So here is the wheelchair shop version of the history of the Seventies and its relationship to neoliberalism and the global economy.

Remember first of all that Nixon's election in 1968 depended on a appealing to the lowest common denominator of blue collar and working class white voters through thinly veiled racism and class resentment towards the educated middle and upper middle classes. That appeal to in North was coupled with mass desertions from the old boy state networks of Dixiecrats in the South and together that was enough rhetoric to win against a completely discredited Democratic ticket. Remember the disastrous democratic ticket was literally shuttled out of the back door of the Chicago convention in a hail of tear gas, rocks, and bottles. The entire Midwest and parts of the East, South and West were still smoldering under race riots and marshal law after the King and Kennedy assassinations. Most of the western European governments were coming apart under leftwing demonstrations. The Mexico City Olympics were held under military guards who machine gunned protesting students at the university. The award ceremonies were held with black power statues of protest. There was also the Prague Spring, and of course the Vietnam war was staggering under the Tet offensive and going from one atrocity and counteroffensive failure to another. In short a fair portion of the world was coming apart.

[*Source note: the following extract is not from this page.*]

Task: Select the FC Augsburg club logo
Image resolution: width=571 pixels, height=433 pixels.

During the same couple of years at the turn to the 70s there were underway a series of collapses and shifts of US economy in manufacturing, industry, and commerce. For example there was the OPEC oil embargo, the waves of Japanese imports in steel, autos, and consumer electronics beginning to flood US markets. The reactions from the US corporate giants to these developments along with declining war effort were a series of massive lay-offs and factory closings that resulted in creating the Midwestern and Northeastern rust belts.

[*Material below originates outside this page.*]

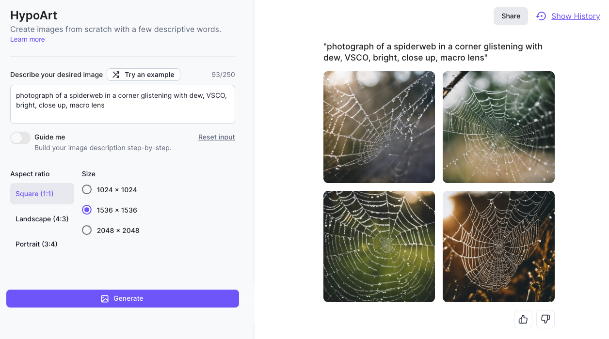Click Reset input link
Viewport: 609px width, 339px height.
(x=216, y=137)
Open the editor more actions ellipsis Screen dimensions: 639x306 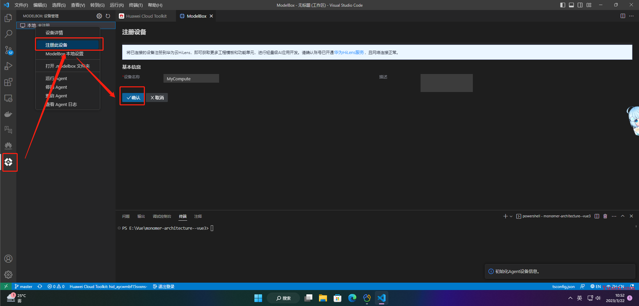pyautogui.click(x=631, y=16)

Corporate manufacturers, industrial assembly, and consumer electronics production along with textiles and other industries moved to the US South and Southwest to cut costs. They were systematically lured by local governments with roll over policies on land, development, anti-unions laws, low wages, poor labor conditions, zero pollution standards, and massive tax breaks. The message was move south to exploit, pollute, develop, pillage and profit---and they did. The material consequence was that the entire region gained more economic and political muscle than it had had since the civil war.

During the same era developments in electronic, communications. computers, transportation, and more highly rationalized management and fabrication systems made it possible to conduct business from a central headquarters many thousands of miles removed from the physical sites of manufacturing, assembly, packaging and shipment.

Many of these infrastructure developments were created by military and government contractors in order to produce material and conduct the war in Vietnam half way around the world. This was the real booty of Vietnam. These systems taken together made almost any economic infrastructure portable. They laid the foundation for moving whole economies to remote and cheaper labor and material resource markets while keeping control of these sites from some other and quite distant location. On the west coast steel manufacturing evaporated during the decade and was complete supplanted by Japanese suppliers. It was also about this period that Japanese offshore lumber processing ships took over the Northwestern lumber milling industry and turned the forests of Washington, Oregon and Northern California into nothing more than tree farms. Meanwhile iron, coal, bauxite, copper and other western ore mining took a hike to South America.

A significant amount of the economic base shifted south and west and with it came the ability of these regions to shape virtually all economic, political, and social policies at the federal level. As Nixon said, once you have them by the balls, their hearts and minds will follow.

Starting with the Nixon administration the key means to destroy the Kennedy-Johnson era reforms in welfare, health-care, and education was to dismantle their centralized DC bureaucracies and regionalize their programmatic oversight---sending federal programs back to state and regional level bureaucracies. This re-empowered the far more conservative and reactionary local regions and state governments particularly in the South and West and that handed them virtually all day to day administrative control over what remained of the New Deal programs and the War on Poverty.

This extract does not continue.